Abstract

In this retrospective study, the authors determined changes in intracranial volume (ICV) and cephalic index (CI) in patients with sagittal craniosynostosis and operated with craniotomy combined with either 2 or 3 springs. The authors included patients (n = 112) with complete follow-up that had undergone surgical correction for isolated sagittal craniosynostosis with craniotomy combined with springs between 2008 and 2017. All patients underwent computed tomography examination preoperative, at the time of spring extraction, and at 3 years of age. Intracranial volume was measured using a semiautomatic MATLAB program, and CI was calculated as the width/length of the skull.

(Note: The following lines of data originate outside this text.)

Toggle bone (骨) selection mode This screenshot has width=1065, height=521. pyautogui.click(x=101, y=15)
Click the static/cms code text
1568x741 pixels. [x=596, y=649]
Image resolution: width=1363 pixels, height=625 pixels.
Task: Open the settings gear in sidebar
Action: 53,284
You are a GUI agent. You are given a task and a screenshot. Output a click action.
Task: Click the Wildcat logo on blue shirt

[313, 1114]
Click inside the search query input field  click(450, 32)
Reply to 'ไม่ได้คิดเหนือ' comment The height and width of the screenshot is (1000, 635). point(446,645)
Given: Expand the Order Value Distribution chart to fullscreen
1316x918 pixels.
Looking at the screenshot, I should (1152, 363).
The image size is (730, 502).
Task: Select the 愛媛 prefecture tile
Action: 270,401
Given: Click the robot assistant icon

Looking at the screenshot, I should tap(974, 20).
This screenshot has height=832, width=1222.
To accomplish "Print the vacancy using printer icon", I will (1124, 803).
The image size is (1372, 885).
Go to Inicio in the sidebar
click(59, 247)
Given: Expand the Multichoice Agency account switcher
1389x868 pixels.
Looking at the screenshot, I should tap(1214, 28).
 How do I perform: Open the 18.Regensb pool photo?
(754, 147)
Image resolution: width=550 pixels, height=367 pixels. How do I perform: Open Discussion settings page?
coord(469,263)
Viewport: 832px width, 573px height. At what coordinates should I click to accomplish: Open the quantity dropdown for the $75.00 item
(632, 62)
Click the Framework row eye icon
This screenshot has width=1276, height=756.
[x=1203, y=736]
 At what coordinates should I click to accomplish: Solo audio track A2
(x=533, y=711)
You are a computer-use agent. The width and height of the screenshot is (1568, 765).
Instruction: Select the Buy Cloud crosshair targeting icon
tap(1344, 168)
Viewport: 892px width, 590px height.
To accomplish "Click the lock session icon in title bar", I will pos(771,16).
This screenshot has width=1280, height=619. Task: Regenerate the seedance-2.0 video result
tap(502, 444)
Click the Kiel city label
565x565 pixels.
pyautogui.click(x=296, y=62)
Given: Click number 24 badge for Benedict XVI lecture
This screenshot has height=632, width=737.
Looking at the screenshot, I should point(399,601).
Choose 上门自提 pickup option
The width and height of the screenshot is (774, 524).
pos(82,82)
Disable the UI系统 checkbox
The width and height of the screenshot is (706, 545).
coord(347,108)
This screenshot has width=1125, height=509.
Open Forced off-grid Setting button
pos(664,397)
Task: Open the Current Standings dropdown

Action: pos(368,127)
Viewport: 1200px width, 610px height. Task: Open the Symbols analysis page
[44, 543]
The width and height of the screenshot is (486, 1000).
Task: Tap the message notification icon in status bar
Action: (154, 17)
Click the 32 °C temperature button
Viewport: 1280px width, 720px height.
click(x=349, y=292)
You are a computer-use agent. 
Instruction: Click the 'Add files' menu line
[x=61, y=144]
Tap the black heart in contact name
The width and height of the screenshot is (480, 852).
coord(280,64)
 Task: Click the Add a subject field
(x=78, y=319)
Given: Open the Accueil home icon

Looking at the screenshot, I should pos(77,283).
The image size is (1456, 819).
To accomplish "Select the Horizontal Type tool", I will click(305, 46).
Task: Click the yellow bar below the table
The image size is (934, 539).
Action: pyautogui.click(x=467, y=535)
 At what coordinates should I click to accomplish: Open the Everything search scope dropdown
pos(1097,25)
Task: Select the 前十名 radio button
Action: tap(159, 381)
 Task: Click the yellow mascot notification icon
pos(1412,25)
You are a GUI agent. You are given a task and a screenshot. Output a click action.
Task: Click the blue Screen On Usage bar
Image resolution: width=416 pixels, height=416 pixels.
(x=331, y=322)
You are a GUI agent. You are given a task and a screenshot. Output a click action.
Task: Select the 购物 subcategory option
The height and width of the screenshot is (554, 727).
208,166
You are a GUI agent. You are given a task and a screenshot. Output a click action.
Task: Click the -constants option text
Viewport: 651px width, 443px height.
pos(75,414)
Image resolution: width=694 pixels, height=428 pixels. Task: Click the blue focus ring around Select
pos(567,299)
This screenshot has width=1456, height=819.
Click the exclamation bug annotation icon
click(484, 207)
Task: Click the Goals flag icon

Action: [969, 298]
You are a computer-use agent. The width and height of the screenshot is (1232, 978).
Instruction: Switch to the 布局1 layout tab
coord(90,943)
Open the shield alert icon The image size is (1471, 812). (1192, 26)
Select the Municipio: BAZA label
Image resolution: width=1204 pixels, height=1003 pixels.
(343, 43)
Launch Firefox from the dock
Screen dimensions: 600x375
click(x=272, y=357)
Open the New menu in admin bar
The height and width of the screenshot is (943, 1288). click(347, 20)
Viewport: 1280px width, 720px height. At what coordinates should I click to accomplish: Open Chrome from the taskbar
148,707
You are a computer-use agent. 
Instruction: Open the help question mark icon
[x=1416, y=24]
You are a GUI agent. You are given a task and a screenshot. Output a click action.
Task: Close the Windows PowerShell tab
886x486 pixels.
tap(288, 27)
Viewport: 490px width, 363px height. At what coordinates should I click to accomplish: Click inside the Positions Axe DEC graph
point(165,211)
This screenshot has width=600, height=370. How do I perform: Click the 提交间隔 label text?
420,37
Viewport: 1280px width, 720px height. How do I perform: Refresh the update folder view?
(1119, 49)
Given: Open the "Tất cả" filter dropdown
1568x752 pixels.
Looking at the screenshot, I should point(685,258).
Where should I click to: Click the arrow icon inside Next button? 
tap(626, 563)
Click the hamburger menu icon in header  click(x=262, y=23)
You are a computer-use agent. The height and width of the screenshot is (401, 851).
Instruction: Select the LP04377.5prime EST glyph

The authors found that craniotomy combined with 2 springs increased the ICV from a preoperative value of 792 ± 113 mL (mean ± standard deviation) to 1298 ± 181 mL at 3 years of age and increased the CI from 72.1 ± 4.1 to 74.6 ± 4.3, whereas craniotomy combined with 3 springs increased the ICV from 779 ± 128 mL to 1283 ± 136 mL and the CI from 70.7 ± 4.3 to 74.8 ± 3.7. The relative increase in ICV was 65 ± 21% in the two-spring group and 68 ± 34% in the three-spring group (P value = 0.559), and the relative increase in CI was 3.6 ± 3.3% in the two-spring group as compared with 6.0 ± 5.0% in the three-spring group (P = 0.004). These findings demonstrated that use of 3 springs resulted in additional absolute and relative CI-specific effects as compared with 2 springs during the time when the springs were in place, with this effect maintained at 3 years of age.